• WHAT IS EXPECTED: Copy the records below exactly. Include all of them.

• AVAILABLE RECORDS:
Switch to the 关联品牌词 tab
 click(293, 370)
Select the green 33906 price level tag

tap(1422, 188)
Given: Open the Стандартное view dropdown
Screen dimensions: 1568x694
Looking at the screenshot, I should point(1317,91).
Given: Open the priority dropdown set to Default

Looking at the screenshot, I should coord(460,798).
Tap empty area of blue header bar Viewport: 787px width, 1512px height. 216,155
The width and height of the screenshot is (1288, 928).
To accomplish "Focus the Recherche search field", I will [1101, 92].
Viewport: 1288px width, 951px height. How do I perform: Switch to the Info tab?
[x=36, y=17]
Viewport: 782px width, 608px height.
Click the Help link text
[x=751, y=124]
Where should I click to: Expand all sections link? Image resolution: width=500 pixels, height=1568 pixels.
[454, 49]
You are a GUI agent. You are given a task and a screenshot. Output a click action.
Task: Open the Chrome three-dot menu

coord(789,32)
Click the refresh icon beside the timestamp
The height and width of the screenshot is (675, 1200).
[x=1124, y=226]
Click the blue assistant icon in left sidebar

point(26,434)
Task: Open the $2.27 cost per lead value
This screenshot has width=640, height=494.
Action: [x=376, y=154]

• EXPECTED OUTPUT:
Switch to the 关联品牌词 tab
 click(293, 370)
Select the green 33906 price level tag

tap(1422, 188)
Given: Open the Стандартное view dropdown
Screen dimensions: 1568x694
Looking at the screenshot, I should point(1317,91).
Given: Open the priority dropdown set to Default

Looking at the screenshot, I should coord(460,798).
Tap empty area of blue header bar Viewport: 787px width, 1512px height. 216,155
The width and height of the screenshot is (1288, 928).
To accomplish "Focus the Recherche search field", I will [1101, 92].
Viewport: 1288px width, 951px height. How do I perform: Switch to the Info tab?
[x=36, y=17]
Viewport: 782px width, 608px height.
Click the Help link text
[x=751, y=124]
Where should I click to: Expand all sections link? Image resolution: width=500 pixels, height=1568 pixels.
[454, 49]
You are a GUI agent. You are given a task and a screenshot. Output a click action.
Task: Open the Chrome three-dot menu

coord(789,32)
Click the refresh icon beside the timestamp
The height and width of the screenshot is (675, 1200).
[x=1124, y=226]
Click the blue assistant icon in left sidebar

point(26,434)
Task: Open the $2.27 cost per lead value
This screenshot has width=640, height=494.
Action: [x=376, y=154]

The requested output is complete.